We have a number of SQL instances which have the same structure. Transactional replication has been set up to publish these into a single Subscriber. (A data warehouse scenario.)
We are using MS SQL 2012 R2 with the standard transactional replication setup
Each publisher instance table has a identifier column which is not part of that tables primary or clustered key. On the Subscriber we have added the identifier column to the primary or clustered key. We now have issues on deletion where the rows submitted cannot be found in the Subscriber as they have already been removed by the first publishers deletion. We are missing that identifier column at source.
As the publisher instances are supplied by the ERP vendor, I don't want to modify these tables to include the identifier column in the clustered keys.
How can I add the additional identifier column to the clustered key through the replication process?

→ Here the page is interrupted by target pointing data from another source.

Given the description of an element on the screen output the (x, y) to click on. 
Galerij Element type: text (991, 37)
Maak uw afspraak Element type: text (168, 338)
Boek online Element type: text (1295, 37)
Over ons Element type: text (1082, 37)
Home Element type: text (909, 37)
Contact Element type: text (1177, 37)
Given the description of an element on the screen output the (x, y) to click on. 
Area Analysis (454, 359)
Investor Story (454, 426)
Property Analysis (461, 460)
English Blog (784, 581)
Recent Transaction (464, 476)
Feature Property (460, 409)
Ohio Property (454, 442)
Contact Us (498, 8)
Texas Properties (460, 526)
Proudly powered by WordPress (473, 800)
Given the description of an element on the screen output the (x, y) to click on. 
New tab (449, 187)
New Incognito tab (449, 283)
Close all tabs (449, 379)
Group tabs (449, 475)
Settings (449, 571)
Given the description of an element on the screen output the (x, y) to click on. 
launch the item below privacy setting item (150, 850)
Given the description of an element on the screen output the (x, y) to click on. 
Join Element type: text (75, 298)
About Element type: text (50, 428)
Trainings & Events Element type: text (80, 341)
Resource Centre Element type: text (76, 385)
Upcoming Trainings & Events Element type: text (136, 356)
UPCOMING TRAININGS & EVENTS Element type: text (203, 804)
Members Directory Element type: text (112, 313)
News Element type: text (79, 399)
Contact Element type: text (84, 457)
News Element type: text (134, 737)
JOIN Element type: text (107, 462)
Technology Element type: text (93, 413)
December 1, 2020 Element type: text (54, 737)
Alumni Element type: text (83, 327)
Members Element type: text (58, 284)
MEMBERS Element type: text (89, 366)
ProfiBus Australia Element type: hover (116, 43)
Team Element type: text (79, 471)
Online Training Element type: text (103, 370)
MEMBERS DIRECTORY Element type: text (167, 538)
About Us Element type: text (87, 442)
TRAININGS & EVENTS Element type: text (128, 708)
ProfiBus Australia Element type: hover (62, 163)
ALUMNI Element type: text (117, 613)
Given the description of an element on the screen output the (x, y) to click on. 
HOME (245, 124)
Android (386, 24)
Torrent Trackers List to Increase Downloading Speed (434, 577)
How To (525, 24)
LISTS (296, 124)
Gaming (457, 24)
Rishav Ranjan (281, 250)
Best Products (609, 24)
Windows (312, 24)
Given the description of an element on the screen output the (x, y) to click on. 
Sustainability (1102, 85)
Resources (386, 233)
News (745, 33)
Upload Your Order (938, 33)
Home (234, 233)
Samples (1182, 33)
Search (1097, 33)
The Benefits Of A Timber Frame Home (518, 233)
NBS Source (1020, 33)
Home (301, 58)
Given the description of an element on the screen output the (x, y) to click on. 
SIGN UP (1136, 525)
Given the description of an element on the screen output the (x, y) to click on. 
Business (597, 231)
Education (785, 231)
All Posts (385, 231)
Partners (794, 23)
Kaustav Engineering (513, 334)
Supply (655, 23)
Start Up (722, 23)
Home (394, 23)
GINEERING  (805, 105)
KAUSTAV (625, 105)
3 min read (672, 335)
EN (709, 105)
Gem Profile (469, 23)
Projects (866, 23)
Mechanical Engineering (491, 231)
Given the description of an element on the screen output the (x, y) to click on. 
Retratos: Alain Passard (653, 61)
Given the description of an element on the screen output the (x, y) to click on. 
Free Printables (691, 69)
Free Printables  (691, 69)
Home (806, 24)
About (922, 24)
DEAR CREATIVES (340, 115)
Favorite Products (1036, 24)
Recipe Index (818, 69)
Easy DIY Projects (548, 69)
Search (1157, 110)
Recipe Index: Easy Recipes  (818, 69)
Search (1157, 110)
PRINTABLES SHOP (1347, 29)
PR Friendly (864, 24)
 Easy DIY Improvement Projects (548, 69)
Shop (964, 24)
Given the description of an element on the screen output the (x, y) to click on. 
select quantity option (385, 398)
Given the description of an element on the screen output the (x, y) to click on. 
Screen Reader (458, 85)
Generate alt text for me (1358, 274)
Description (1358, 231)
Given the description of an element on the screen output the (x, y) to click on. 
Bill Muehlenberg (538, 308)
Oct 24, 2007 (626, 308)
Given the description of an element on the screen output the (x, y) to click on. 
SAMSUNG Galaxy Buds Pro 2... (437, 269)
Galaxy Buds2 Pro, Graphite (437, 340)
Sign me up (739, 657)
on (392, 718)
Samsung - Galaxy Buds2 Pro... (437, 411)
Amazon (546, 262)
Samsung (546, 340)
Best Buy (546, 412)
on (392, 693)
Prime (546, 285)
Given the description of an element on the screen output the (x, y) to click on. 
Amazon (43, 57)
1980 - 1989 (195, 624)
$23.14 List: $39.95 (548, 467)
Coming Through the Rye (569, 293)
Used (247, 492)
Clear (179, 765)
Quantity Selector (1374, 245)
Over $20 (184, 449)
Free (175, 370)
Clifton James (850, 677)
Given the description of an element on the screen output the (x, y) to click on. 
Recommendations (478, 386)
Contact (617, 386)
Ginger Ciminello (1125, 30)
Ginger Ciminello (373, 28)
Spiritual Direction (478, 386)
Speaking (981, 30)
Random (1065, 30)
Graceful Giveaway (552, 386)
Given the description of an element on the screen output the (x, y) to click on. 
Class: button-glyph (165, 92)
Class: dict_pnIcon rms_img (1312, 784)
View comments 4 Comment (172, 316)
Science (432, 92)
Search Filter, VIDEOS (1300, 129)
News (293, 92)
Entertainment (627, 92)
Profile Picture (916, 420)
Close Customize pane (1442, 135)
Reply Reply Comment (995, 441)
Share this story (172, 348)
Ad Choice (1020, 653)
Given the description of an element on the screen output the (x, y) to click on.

If I've understood your scenario correctly, I would build the process as follows:
For each source system, I would add a source system identifier to each dataset as it lands in the ingestion layer of your subscriber
Initially process data from each source system in isolation. So if a record is deleted in a source system, then flag that source system's record in your subscriber as deleted
Where the same data can be sourced from multiple systems (which I think is the scenario you are describing) determine what the source system precedence logic is. For example, if you have customer data in multiple systems
Build your next data layer (after the ingestion layer) using this logic
BTW I probably wouldn't be deleting records in your subscriber, instead I would soft-delete them and then you wouldn't have these types of issues.